▸ **Problem to work on**
Whatever the records below hold, copy it all out exactly.

▸ **Extracted material**
"""
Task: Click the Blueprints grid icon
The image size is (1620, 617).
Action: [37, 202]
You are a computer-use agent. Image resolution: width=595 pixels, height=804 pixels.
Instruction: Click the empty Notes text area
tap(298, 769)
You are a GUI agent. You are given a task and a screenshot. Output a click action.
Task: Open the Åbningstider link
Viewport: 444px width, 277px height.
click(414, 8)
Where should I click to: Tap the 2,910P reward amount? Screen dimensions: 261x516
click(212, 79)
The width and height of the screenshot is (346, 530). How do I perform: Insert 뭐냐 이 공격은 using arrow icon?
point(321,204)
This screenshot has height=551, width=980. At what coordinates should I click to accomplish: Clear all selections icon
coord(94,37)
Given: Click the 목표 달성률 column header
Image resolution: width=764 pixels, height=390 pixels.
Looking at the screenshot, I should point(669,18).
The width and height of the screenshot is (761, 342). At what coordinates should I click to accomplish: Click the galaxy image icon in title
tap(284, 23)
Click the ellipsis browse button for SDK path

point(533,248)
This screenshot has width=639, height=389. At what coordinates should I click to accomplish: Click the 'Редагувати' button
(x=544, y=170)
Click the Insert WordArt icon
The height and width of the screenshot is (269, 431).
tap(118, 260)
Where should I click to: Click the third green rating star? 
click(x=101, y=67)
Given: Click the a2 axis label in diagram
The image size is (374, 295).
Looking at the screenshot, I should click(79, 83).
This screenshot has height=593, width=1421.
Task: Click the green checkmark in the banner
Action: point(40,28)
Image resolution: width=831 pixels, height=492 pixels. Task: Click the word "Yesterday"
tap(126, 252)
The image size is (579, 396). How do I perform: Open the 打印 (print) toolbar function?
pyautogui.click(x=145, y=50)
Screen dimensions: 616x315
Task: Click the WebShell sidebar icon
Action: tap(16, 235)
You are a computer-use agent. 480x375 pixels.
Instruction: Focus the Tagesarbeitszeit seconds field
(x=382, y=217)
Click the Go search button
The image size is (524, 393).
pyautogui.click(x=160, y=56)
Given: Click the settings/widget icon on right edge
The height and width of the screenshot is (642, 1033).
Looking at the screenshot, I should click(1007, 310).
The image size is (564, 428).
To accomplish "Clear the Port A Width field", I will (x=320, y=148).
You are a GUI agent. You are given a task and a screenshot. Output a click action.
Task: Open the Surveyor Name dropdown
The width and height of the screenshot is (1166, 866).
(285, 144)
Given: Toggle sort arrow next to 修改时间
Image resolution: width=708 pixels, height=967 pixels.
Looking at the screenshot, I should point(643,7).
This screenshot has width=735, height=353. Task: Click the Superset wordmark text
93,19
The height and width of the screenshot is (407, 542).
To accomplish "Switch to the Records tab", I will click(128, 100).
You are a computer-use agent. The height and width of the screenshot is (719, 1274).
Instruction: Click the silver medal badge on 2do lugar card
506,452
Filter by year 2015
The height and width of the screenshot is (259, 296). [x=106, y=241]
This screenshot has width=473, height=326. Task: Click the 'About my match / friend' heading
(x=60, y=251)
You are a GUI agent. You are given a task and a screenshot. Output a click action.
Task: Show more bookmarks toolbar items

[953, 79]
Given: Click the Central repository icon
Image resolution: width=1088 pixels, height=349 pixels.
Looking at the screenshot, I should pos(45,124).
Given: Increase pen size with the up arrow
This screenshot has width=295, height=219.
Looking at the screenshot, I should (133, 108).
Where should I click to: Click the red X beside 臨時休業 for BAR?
"""
▸ **Reply**
Task: Click the Blueprints grid icon
The image size is (1620, 617).
Action: [37, 202]
You are a computer-use agent. Image resolution: width=595 pixels, height=804 pixels.
Instruction: Click the empty Notes text area
tap(298, 769)
You are a GUI agent. You are given a task and a screenshot. Output a click action.
Task: Open the Åbningstider link
Viewport: 444px width, 277px height.
click(414, 8)
Where should I click to: Tap the 2,910P reward amount? Screen dimensions: 261x516
click(212, 79)
The width and height of the screenshot is (346, 530). How do I perform: Insert 뭐냐 이 공격은 using arrow icon?
point(321,204)
This screenshot has height=551, width=980. At what coordinates should I click to accomplish: Clear all selections icon
coord(94,37)
Given: Click the 목표 달성률 column header
Image resolution: width=764 pixels, height=390 pixels.
Looking at the screenshot, I should point(669,18).
The width and height of the screenshot is (761, 342). At what coordinates should I click to accomplish: Click the galaxy image icon in title
tap(284, 23)
Click the ellipsis browse button for SDK path

point(533,248)
This screenshot has width=639, height=389. At what coordinates should I click to accomplish: Click the 'Редагувати' button
(x=544, y=170)
Click the Insert WordArt icon
The height and width of the screenshot is (269, 431).
tap(118, 260)
Where should I click to: Click the third green rating star? 
click(x=101, y=67)
Given: Click the a2 axis label in diagram
The image size is (374, 295).
Looking at the screenshot, I should click(79, 83).
This screenshot has height=593, width=1421.
Task: Click the green checkmark in the banner
Action: point(40,28)
Image resolution: width=831 pixels, height=492 pixels. Task: Click the word "Yesterday"
tap(126, 252)
The image size is (579, 396). How do I perform: Open the 打印 (print) toolbar function?
pyautogui.click(x=145, y=50)
Screen dimensions: 616x315
Task: Click the WebShell sidebar icon
Action: tap(16, 235)
You are a computer-use agent. 480x375 pixels.
Instruction: Focus the Tagesarbeitszeit seconds field
(x=382, y=217)
Click the Go search button
The image size is (524, 393).
pyautogui.click(x=160, y=56)
Given: Click the settings/widget icon on right edge
The height and width of the screenshot is (642, 1033).
Looking at the screenshot, I should click(1007, 310).
The image size is (564, 428).
To accomplish "Clear the Port A Width field", I will (x=320, y=148).
You are a GUI agent. You are given a task and a screenshot. Output a click action.
Task: Open the Surveyor Name dropdown
The width and height of the screenshot is (1166, 866).
(285, 144)
Given: Toggle sort arrow next to 修改时间
Image resolution: width=708 pixels, height=967 pixels.
Looking at the screenshot, I should point(643,7).
This screenshot has width=735, height=353. Task: Click the Superset wordmark text
93,19
The height and width of the screenshot is (407, 542).
To accomplish "Switch to the Records tab", I will click(128, 100).
You are a computer-use agent. The height and width of the screenshot is (719, 1274).
Instruction: Click the silver medal badge on 2do lugar card
506,452
Filter by year 2015
The height and width of the screenshot is (259, 296). [x=106, y=241]
This screenshot has width=473, height=326. Task: Click the 'About my match / friend' heading
(x=60, y=251)
You are a GUI agent. You are given a task and a screenshot. Output a click action.
Task: Show more bookmarks toolbar items

[953, 79]
Given: Click the Central repository icon
Image resolution: width=1088 pixels, height=349 pixels.
Looking at the screenshot, I should pos(45,124).
Given: Increase pen size with the up arrow
This screenshot has width=295, height=219.
Looking at the screenshot, I should (133, 108).
Where should I click to: Click the red X beside 臨時休業 for BAR?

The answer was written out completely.